Kala Orde Baru berkuasa,
banjir kebudayaan Barat membasahi warna seni (populer) Indonesia.
Sebaliknya, estetika berbau Tinghoa harus dikurung dalam arogansi
kebijakan. Kesenian memiliki pengaruh besar, tumpuan yang mampu merubah
tatanan hidup masyarakat. Walaupun kebudayaan Barat menghujani bumi
Indonesia, Soeharto tak abai dengan kebudayaan pribumi. Ia adalah
pecinta kebudayaan dan seni Jawa sejati. Darmoko (2009) menceritakan
dengan detail bagaimana hubungan mesra antara Soeharto dengan kesenian
wayang. Tepatnya tanggal 21 Januari 1955, sekumpulan dalang (Jawa,Sunda,
Bali) ke Istana untuk menghadap Soeharto. Dari pertemuan itulah lahir
lakon-lakon wayang yang melukiskan keagungan sang penguasa itu. Semar Mbangun Jiwa dan Semar Mbabar Jatidiri
adalah di antaranya. Soeharto dilukiskan sebagai sang Semar. Dewa
tertinggi yang menjelma sebagai manusia akar rumput. Berujud tambun
mirip dengan Soeharto. Namun darinya yang ndeso itu menyimpan
segala kesaktian yang mampu membuat gempar dunia dan merobohkan istana
dewa di kahyangan. Tak ada satupun dewa yang mampu menandinginya. Kuasa
Orde Baru adalah narasi sakral dalam epos wayang.
Begitupun
dengan pemimpin Indonesia mutakhir, tak semata menjadi pejabat namun
juga musisi dan pencipta lagu. Susilo Bambang Yudhoyono (SBY)
mendekonstruksi kebekuan pemimpin abad XXI terhadap dunia seni. SBY
boleh dikata menjadi satu-satunya presiden di dunia ini yang memiliki
hobi bernyanyi dan mencipta lagu. Beberapa album ditorehkan, dinyanyikan
oleh musisi musik kenamaan Indonesia. Tema lagunya menggugah semangat.
Bahkan dalam beberapa waktu terakhir gamelan-gamelan baru dipesan untuk
menghiasi wajah Istana Negara agar menjadi lebih artistik.

* LATIHAN SOAL:
A. Terjemahkan ke dalam bahasa Inggris kalimat dari teks tentang pemimpin Indonesia dan kesenian ini: "Kuasa Orde Baru adalah narasi sakral dalam epos wayang."
B. Lanjutkan teks tentang pemimpin Indonesia dan kesenian setelah kalimat terakhirnya.

* BAGIAN DATA:
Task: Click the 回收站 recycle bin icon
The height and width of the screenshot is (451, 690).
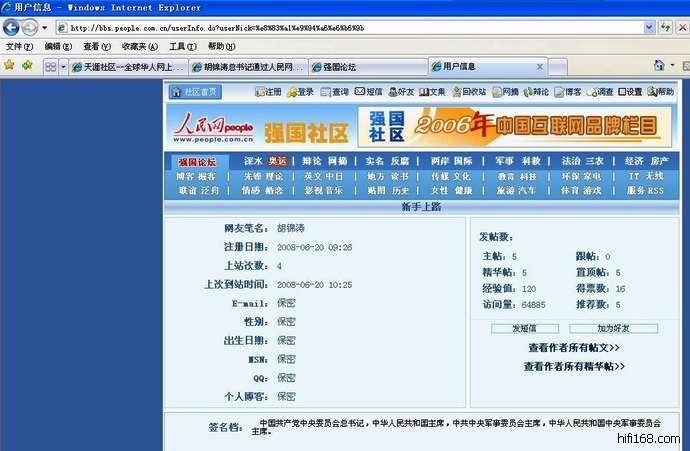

* JAWABAN TIAP SOAL:
A. The power of the New Order was a sacred narrative in the wayang epic.

B.
Terlepas
dari persoalan salah dan benar, jejak sejarah para pemimpin Indonesia
begitu menyadari arti penting kebudayaan terutama seni bagi pencitraan
atas diri mereka. Seni adalah sebuah etos kerja dalam laku kepemimpinan.
Kesenian mencerminkan kuasa keindahan, oleh karenanya, pemimpin yang
cinta seni berarti mahfum akan estetika. Seni mengakomodasi gaya
kepemimpinan penguasa. Soekarno, Soeharto dan SBY memiliki “seni
memimpin” yang berbeda. Ada yang cenderung lantang dan keras, diam namun
mematikan, serta yang hanya meraih citra semata. Hal terbaru dapat kita
lihatl ewat Jokowi. Di awal masa kepemimpinannya, Gubernur Jakarta itu
sudah memoles wajah Ibukota menjadi lebih beraroma Betawi. Mulai dari
penggunaan pakaian tradisional hingga hiasan gedung dan rumah. Semua
harus berciri “kebudayaan Benyamin”. Tiba-tiba saja di Jakarta ada pawai
budaya.
Penuh Sangka
Pertanyaannya
kemudian, visi seni seperti apa yang dapat kita lihat dari para calon
pemimpin itu? Jawabannya sudah dapat kita tebak, kebanyakan belum –kalau
tak boleh dibilang tidak ada-. Hal yang kurang begitu disadari, bahwa
Indonesia masih menjadi basis kuat kesenian tradisi, baik musik,
tetater, wayang hingga kesenirupaan. Terlebih legitimasi Keraton masih
memberi warna kuat terhadap kesenian-kesenian yang ada. Belum lagi
dengan kesenian rakyat di daerah pegunungan dan pesisir. Semua memiliki
pendukung dan penggemar yang jumlahnya tak bisa dihitung dengan jari.
Bahkan hampir semua wilayah memiliki icon kesenian yang
mencerminkan kekuatan daerahnya. Jawa Tengah dengan Gamelan dan
Wayangnya, Sumatera dengan Musik Melayunya, Jawa Timur dengan Tayubnya,
Nusa Tengga Timur dengan Sasandonya, serta Bali dengan Ritus Tradisinya
dan masih banyak lagi lainnya.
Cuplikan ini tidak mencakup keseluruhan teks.